- AIC SB407-VA high-density 4U storage server has 60 HDD bays and 8 SSD bays
- Supports Xeon CPUs, DDR5, PCIe Gen5, and NVMe, SAS, SATA connectivity
- Redundant cooling and power management keep the 80kg server reliable under heavy workloads
The SB407-VA from AIC is a new 4U high-density storage server built to cram in drives. It supports 60 hot-swappable 3.5-inch bays, 8 2.5-inch bays, and 2 M.2 slots, aiming for almost 3PB of raw storage.
It uses dual 4th and 5th Gen Intel Xeon Scalable processors and modern features such as DDR5 and PCIe Gen5.
Built for AI tasks, data analytics, and large-scale data lakes, the server offers multiple PCIe Gen5 slots, M.2 support, and a mix of NVMe, SAS, and SATA connectivity.
Why no 3.5-inch SSDs?
To keep hardware running under pressure, it uses front-to-back airflow, hot-swap redundant fans, and 800W redundant power supplies.

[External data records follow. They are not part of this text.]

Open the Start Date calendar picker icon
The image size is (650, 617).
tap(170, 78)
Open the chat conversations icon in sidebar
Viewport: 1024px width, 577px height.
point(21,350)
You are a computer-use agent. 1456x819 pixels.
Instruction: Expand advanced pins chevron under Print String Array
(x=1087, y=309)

The server includes built-in management tools to provide power, cooling, and system health, even if the machine itself is down.

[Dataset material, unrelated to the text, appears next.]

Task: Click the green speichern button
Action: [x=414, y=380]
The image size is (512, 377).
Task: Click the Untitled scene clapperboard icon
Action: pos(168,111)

At 434 x 853 x 176mm and weighing about 80kg (around the same weight as a washing machine), the SB407-VA packs power and storage into a compact unit that fits neatly into a standard data center rack.
The system has been built to balance scale and resilience, giving enterprises a way to combine massive storage with modern compute, but with all those bays dedicated to 3.5-inch drives, it got me thinking something I’ve never considered before – why aren’t there any 3.5-inch SSDs?

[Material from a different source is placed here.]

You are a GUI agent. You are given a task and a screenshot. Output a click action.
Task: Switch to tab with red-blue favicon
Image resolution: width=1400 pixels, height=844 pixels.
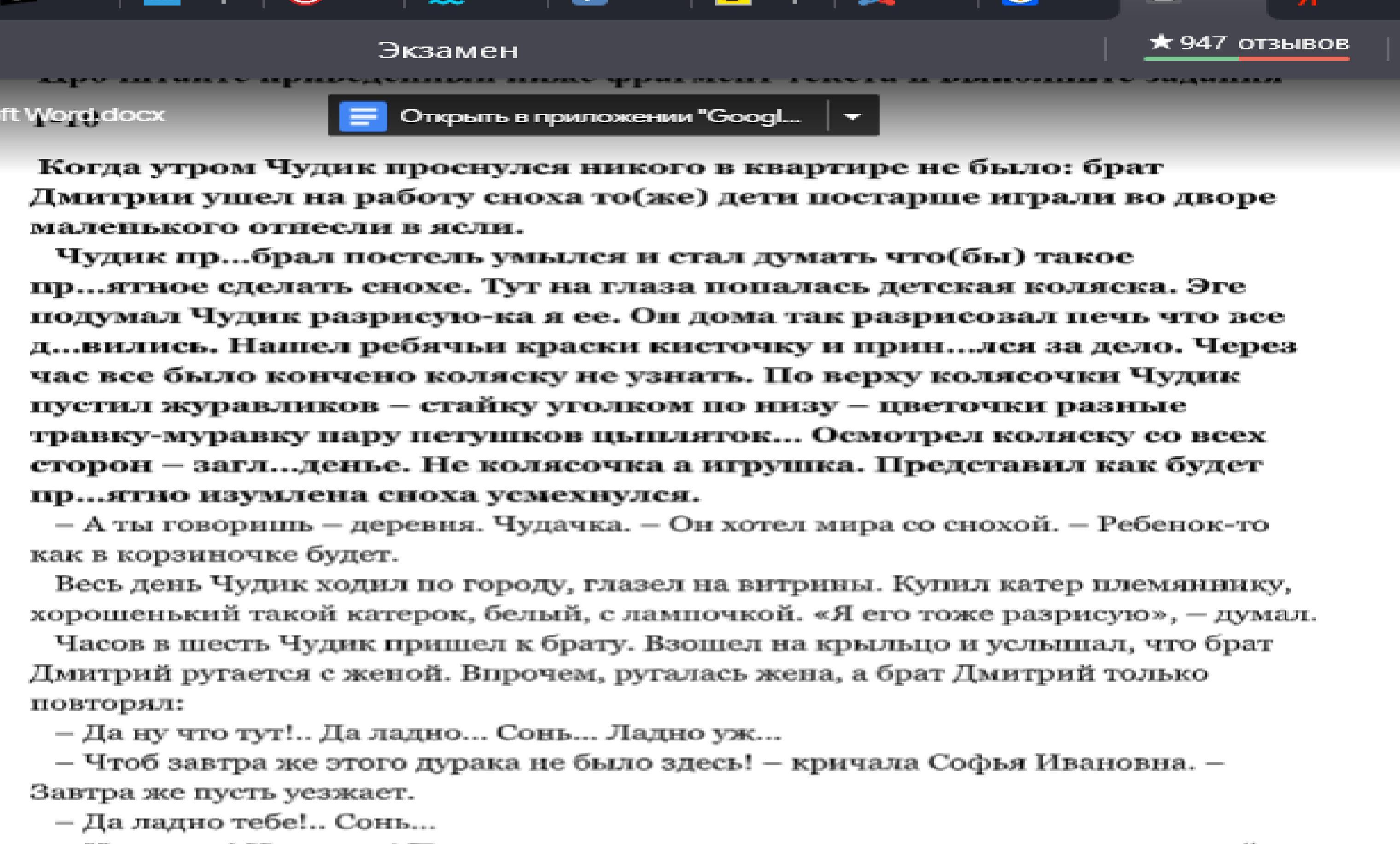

The answer (which I suspect I already knew) is straightforward. SSDs just don’t need the space.
Flash chips and controllers occupy so little space that they fit easily within a 2.5-inch -or smaller – form factor. Larger enclosures would be mostly empty.
To fill a 3.5-incher, you’d need to add more chips, and that would simply drive costs up without delivering real performance benefits.
Data centers also prefer 2.5-inch drives because they allow greater capacity in limited rack space, making them more practical than larger formats.
So while the SB407-VA shows why 3.5-inch bays remain essential, SSDs will stay small, leaving those bays to spinning rust.